I am going to speak in English so my question is really clear.
The member made a comment about the Prime Minister acting as ship without a rudder. I would suggest that perhaps it is a ship that is not paying taxes. It may be one of the reasons why he feels at this time that it was so opportune for him to be able to dismiss any pay increase, a notion that for many of the people in my riding of Skeena—Bulkley Valley would be absolutely obscene, but I suppose when one is a multi-millionaire several times over in the avoidance of taxes one is able to make such suggestions and is able to hold to it.
Now that we have reopened this can of worms, as it were, and are now preparing to look at another way of compensating members of Parliament due to this lack of leadership, I am wondering if we could consider this. The House is meant to represent and defend many of the issues the member raised in terms of poverty among children, student loans and student debt loads. I am wondering if we would not consider tying our salaries to an index related to those issues.
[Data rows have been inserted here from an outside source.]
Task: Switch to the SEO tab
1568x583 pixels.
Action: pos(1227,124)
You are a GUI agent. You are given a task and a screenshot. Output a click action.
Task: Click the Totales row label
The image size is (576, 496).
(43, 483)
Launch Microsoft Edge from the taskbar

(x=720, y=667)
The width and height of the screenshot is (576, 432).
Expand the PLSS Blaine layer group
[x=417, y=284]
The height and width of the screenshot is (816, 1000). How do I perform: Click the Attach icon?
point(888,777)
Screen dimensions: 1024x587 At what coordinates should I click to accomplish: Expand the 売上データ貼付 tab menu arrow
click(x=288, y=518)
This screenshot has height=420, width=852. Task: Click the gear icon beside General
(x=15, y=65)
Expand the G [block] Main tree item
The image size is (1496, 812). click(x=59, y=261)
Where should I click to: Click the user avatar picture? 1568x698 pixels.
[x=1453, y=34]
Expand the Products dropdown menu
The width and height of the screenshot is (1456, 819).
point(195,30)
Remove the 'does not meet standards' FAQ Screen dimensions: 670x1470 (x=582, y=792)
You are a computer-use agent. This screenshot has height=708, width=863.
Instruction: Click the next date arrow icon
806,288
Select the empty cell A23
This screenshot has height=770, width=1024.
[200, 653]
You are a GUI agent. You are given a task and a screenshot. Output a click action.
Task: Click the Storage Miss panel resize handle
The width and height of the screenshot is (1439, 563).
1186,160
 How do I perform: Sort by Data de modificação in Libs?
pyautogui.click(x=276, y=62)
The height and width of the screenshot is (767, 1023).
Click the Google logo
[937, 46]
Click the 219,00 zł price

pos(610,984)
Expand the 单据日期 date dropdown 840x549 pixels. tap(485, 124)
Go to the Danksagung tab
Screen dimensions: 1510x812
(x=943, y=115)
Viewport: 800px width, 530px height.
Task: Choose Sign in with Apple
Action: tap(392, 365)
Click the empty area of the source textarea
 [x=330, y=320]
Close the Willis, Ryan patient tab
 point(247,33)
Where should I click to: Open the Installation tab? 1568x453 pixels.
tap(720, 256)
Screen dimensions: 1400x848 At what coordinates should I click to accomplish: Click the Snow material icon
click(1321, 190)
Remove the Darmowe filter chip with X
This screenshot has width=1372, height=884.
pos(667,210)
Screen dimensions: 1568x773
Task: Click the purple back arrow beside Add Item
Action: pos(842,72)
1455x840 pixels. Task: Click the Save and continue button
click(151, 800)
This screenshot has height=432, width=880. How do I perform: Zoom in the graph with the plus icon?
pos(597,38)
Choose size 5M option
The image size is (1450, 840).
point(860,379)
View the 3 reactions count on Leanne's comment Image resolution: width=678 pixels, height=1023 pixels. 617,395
If Parliament is functioning and doing well on something like health care or child poverty, then we should be compensated equally as well if we are doing our job. Many in the private sector have looked to such a system in order to compensate their managers and upper managers; when the company does well, they too do well. In this House, regardless of what poor legislation gets passed year after year, the salaries continue to rise, while for people in Canada the wage gap continues to grow and people become poorer.
Would there not be another index available to us, one that ties the members in the House to the quality of life experienced by Canadians, particularly lower and middle income Canadians? We can measure our society by how we treat these people. I am wondering if the House might eventually consider such original and diverse thinking as this.